───── Task material ─────

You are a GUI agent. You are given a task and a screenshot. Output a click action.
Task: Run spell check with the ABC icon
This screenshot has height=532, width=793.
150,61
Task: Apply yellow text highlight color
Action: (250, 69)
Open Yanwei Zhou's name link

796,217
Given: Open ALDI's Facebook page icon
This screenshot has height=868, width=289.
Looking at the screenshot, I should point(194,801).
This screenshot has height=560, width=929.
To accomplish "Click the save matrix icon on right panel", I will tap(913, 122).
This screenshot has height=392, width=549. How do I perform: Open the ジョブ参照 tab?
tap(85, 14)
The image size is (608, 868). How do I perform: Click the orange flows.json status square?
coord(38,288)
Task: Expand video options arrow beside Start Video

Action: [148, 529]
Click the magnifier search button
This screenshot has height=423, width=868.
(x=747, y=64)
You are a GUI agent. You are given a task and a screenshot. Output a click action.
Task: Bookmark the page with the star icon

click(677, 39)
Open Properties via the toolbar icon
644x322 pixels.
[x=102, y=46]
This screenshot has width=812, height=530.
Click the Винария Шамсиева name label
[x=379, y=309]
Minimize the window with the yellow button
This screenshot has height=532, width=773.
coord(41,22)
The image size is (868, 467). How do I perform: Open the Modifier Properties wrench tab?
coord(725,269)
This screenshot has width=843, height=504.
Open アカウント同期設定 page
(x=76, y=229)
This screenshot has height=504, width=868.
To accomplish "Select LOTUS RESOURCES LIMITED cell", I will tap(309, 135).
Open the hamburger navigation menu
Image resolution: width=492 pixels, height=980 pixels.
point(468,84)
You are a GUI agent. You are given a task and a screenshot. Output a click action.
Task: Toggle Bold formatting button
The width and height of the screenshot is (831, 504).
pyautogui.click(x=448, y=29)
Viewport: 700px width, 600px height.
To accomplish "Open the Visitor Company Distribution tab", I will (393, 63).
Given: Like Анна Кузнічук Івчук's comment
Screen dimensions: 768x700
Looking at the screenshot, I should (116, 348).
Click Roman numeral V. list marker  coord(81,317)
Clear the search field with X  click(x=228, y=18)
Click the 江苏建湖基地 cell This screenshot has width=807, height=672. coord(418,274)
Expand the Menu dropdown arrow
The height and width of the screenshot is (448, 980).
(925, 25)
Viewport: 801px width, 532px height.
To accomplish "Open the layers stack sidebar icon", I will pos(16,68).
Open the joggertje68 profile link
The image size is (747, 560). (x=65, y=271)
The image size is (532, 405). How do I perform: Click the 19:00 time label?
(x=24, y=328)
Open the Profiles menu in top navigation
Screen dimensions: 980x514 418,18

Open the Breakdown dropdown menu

─────

▸ **Task description**
Your answer must be the lines above from the one containing "Minimize the window with the yellow button" to the one containing "Given: Like Анна Кузнічук Івчук's comment", both included, restated word for word.

▸ **Answer space**
Minimize the window with the yellow button
This screenshot has height=532, width=773.
coord(41,22)
The image size is (868, 467). How do I perform: Open the Modifier Properties wrench tab?
coord(725,269)
This screenshot has width=843, height=504.
Open アカウント同期設定 page
(x=76, y=229)
This screenshot has height=504, width=868.
To accomplish "Select LOTUS RESOURCES LIMITED cell", I will tap(309, 135).
Open the hamburger navigation menu
Image resolution: width=492 pixels, height=980 pixels.
point(468,84)
You are a GUI agent. You are given a task and a screenshot. Output a click action.
Task: Toggle Bold formatting button
The width and height of the screenshot is (831, 504).
pyautogui.click(x=448, y=29)
Viewport: 700px width, 600px height.
To accomplish "Open the Visitor Company Distribution tab", I will (393, 63).
Given: Like Анна Кузнічук Івчук's comment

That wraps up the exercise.